WORK ITEM:
In the data below, which lines contain "with"? List them by copying each one.

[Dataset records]

- Opening Delimiter -

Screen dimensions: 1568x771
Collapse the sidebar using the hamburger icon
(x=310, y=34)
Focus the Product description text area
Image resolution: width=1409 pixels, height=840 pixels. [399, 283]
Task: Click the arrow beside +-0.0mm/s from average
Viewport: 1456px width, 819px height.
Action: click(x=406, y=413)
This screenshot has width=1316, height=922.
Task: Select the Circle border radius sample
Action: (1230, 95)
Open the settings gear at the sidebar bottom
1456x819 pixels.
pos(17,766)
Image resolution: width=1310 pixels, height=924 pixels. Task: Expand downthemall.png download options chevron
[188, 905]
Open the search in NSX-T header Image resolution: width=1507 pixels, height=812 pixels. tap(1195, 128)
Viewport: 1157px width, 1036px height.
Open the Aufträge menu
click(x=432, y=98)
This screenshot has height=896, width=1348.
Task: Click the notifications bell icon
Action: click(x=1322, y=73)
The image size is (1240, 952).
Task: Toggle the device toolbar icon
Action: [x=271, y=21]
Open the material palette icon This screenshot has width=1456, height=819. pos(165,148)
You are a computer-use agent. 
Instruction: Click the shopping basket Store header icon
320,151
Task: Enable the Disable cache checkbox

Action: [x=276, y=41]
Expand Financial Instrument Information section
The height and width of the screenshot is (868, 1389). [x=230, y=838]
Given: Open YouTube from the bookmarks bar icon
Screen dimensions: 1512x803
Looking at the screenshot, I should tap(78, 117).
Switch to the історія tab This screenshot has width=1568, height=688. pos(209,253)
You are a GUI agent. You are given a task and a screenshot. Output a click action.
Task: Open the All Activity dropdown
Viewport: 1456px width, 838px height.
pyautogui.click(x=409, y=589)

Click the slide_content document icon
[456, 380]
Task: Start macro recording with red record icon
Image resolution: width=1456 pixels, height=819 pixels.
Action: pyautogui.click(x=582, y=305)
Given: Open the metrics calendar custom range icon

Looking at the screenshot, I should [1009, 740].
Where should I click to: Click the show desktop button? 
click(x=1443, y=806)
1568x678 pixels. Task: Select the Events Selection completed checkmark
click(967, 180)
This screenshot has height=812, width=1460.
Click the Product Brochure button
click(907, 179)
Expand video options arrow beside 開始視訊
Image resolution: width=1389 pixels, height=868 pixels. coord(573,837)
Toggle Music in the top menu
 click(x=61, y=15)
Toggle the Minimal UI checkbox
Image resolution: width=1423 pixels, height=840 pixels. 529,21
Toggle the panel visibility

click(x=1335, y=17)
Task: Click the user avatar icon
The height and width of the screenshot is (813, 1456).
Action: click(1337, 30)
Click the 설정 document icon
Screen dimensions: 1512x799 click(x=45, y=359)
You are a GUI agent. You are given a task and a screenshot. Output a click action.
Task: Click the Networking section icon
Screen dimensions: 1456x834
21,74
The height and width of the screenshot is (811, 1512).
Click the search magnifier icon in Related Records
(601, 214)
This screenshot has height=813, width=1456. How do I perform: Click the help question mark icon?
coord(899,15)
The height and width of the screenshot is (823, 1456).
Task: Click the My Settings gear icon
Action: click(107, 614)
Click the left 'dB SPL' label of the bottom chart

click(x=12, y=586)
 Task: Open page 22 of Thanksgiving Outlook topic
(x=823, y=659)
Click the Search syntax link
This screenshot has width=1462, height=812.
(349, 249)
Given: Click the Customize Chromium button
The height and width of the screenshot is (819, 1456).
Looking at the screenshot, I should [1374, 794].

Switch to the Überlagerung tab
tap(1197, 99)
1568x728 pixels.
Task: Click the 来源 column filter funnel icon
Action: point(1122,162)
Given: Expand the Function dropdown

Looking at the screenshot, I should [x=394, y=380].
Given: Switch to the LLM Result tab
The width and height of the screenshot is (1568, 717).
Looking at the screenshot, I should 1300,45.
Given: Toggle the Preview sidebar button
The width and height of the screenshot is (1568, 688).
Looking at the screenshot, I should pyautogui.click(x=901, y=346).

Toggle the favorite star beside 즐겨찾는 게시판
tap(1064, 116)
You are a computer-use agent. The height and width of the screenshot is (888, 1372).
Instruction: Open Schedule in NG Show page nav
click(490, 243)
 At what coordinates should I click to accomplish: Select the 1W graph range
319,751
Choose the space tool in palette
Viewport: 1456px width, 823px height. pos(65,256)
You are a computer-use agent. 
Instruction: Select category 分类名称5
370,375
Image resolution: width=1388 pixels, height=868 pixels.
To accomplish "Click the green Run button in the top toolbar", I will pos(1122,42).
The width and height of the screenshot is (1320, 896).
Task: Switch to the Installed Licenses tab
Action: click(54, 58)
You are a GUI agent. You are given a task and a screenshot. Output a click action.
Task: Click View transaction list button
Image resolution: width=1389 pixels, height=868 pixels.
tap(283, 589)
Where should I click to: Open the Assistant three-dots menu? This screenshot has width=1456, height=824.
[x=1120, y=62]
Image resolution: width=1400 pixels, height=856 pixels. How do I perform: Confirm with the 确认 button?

- Closing Delimiter -

OUTPUT:
Task: Start macro recording with red record icon
Image resolution: width=1400 pixels, height=856 pixels. How do I perform: Confirm with the 确认 button?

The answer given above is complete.